It used to be that a small private college was considered to be specialized in the liberal arts. However, you are more often likely to see a small private college such as Cabrini University (PA), profiled on this site, offer a variety of undergraduate pre-professional degree programs. If you look at Cabrini’s majors list, as one example, the majority of the majors are pre-professional. Cabrini does a very good job at offering a more personalized approach for majors in Business, Communications, Education and Exercise Science. The university also offers a long list of dual degree programs for a school with less than 1,500 undergrads.
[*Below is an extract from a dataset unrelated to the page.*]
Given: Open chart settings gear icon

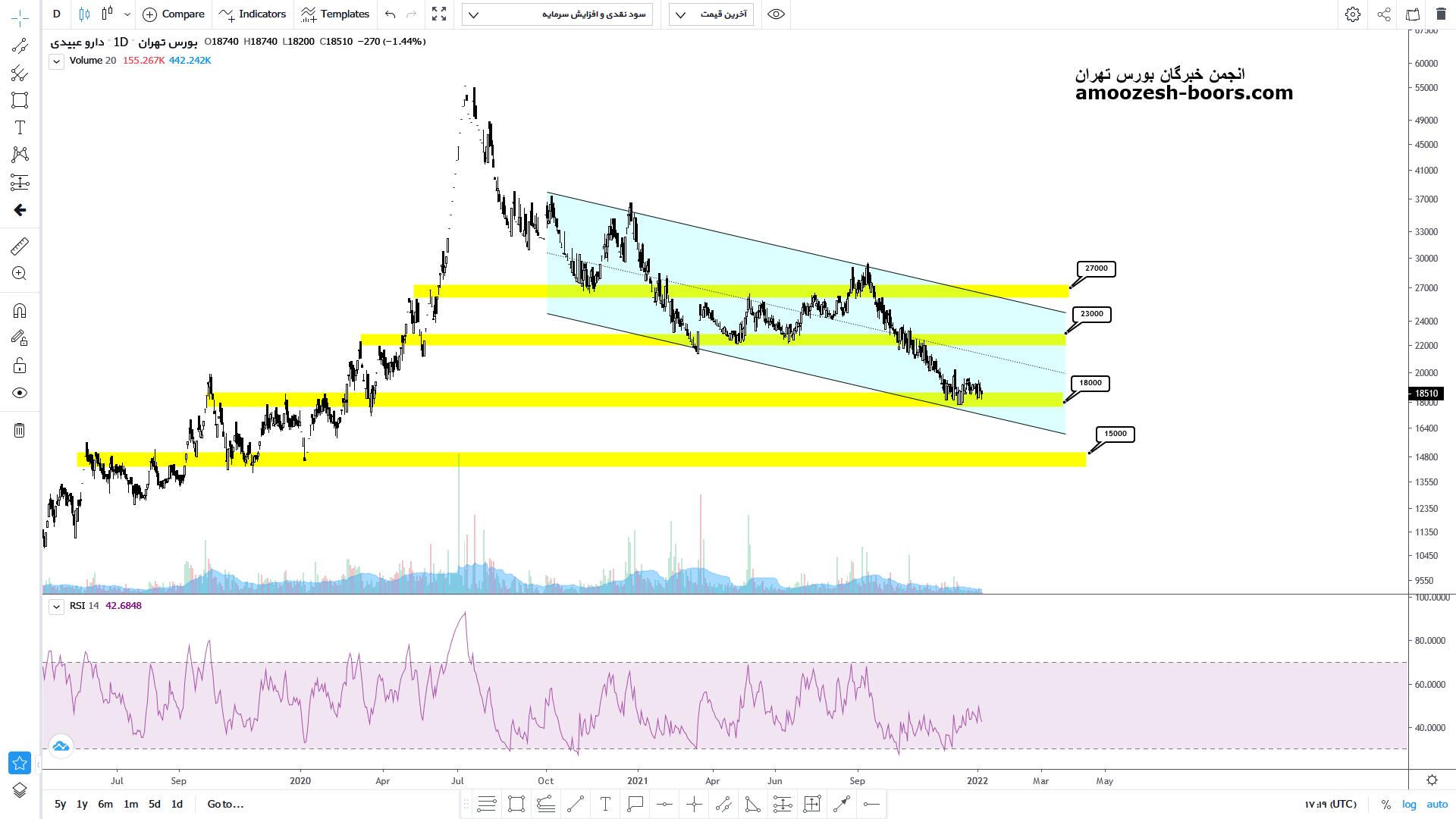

Cabrini does a very good job of selling itself as a multi-purpose private college. You can visit campus for an open house and leave convinced that a student could enter Cabrini and graduate on a positive direction to employment or further education. That’s what makes Cabrini quite different from a traditional liberal arts college. That difference brought smiles to prospects and parents on the day of my visit.
Colleges such as Cabrini have had to become a multi-purpose private college—this school just reorganized as a university—to appeal to prospective students who might be considering similar programs in areas such as Business, Communications, Education and Exercise Science that are also offered at much larger schools. The difference is that Cabrini makes it easier to enter undecided between, for example, Business and Communications, or Education and Psychology or Social Work, sample courses in these majors, make their decision at the end of their sophomore year and still graduate within four years. The larger university, such as Penn State or West Chester, has larger “schools of.” It’s sometimes harder to switch into a pre-professional “school of” from a totally undecided status or a school of arts and sciences.
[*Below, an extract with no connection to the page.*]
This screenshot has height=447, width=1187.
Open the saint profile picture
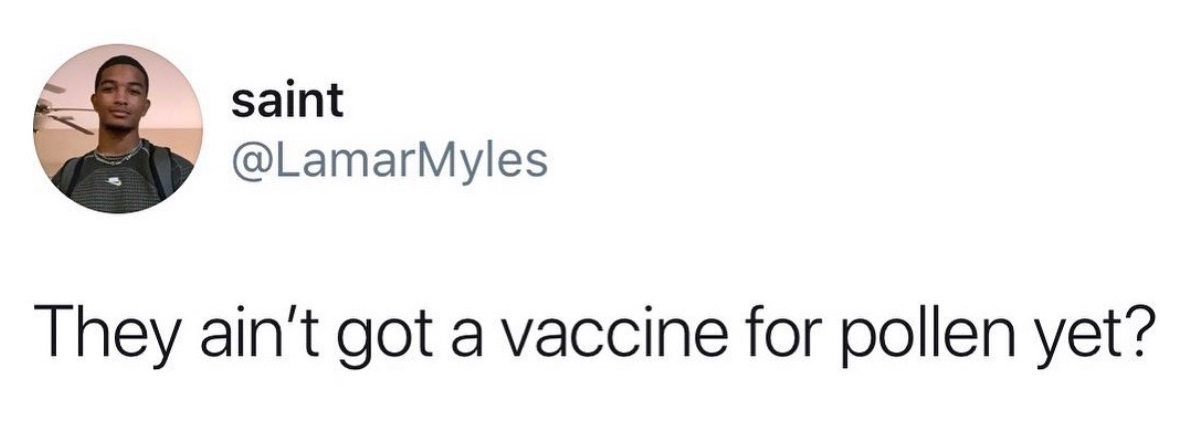119,129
The multi-purpose small private college might also offer graduate degrees, as Cabrini does. However, their students are more likely to be commuters, and less likely to be teaching assistants to the undergraduates, as they might at a larger school.
Cabrini, among others offers scholarships to attract the students who are more likely to be in the middle or upper quarter of the entering classes at these larger schools to help them to choose in favor of a small private college. Then there are schools such as Rosemont College (PA) and Utica College (NY) that “reset” their sticker price for tuition to be closer to the charges set by state schools.
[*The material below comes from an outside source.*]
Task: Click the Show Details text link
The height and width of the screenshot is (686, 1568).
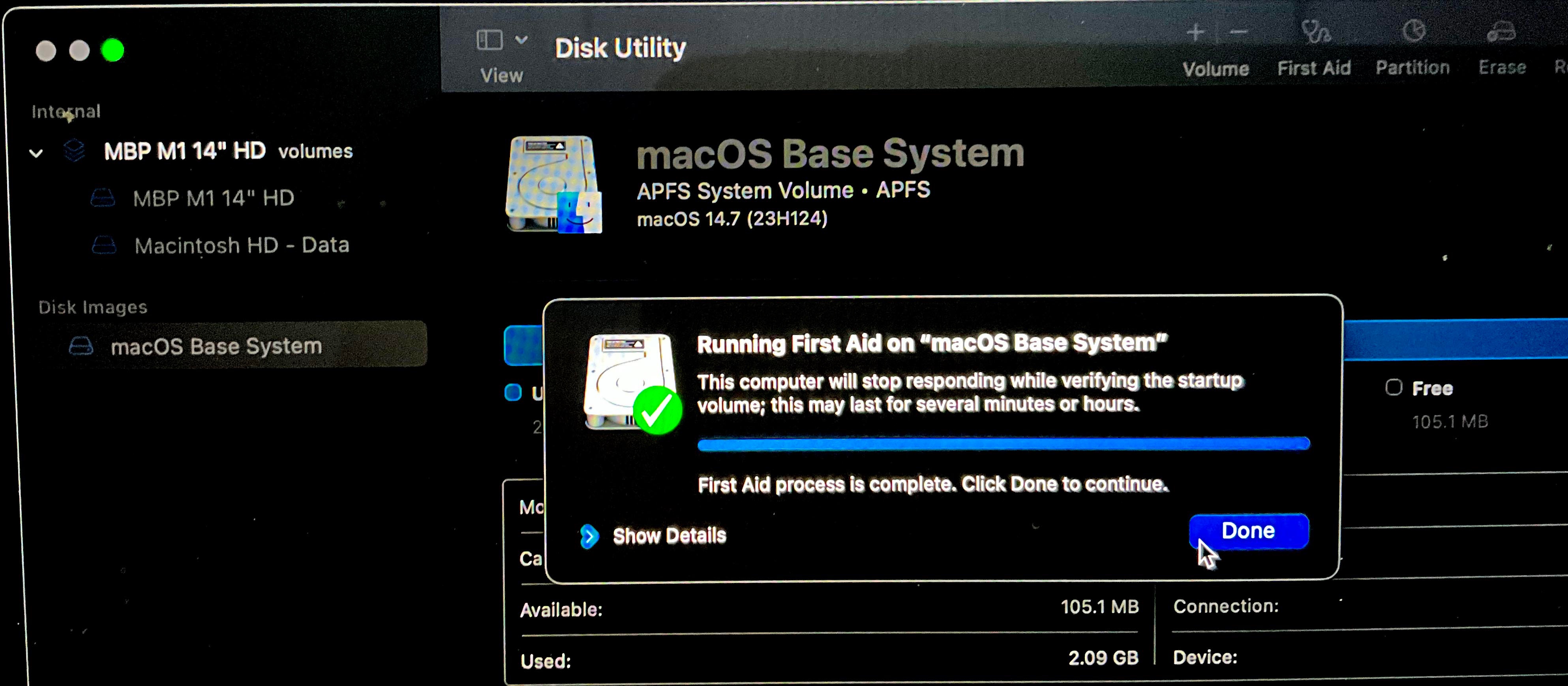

Who should consider a multi-purpose small private college versus a larger school?
- Students who are truly undecided between majors that might be offered at different “schools of” within the larger university.
- Students who learn better when a teacher is more accessible, and therefore more likely to go to class.
- Students who would feel less intimidated and less shy to ask for help in a small college setting.
The multi-purpose small private college is a concept that will continue to evolve. It will continue to bring the academic offerings of smaller schools closer to those of larger one, while attempting to maintain accreditation and quality instruction that the students need, and parents and employers expect.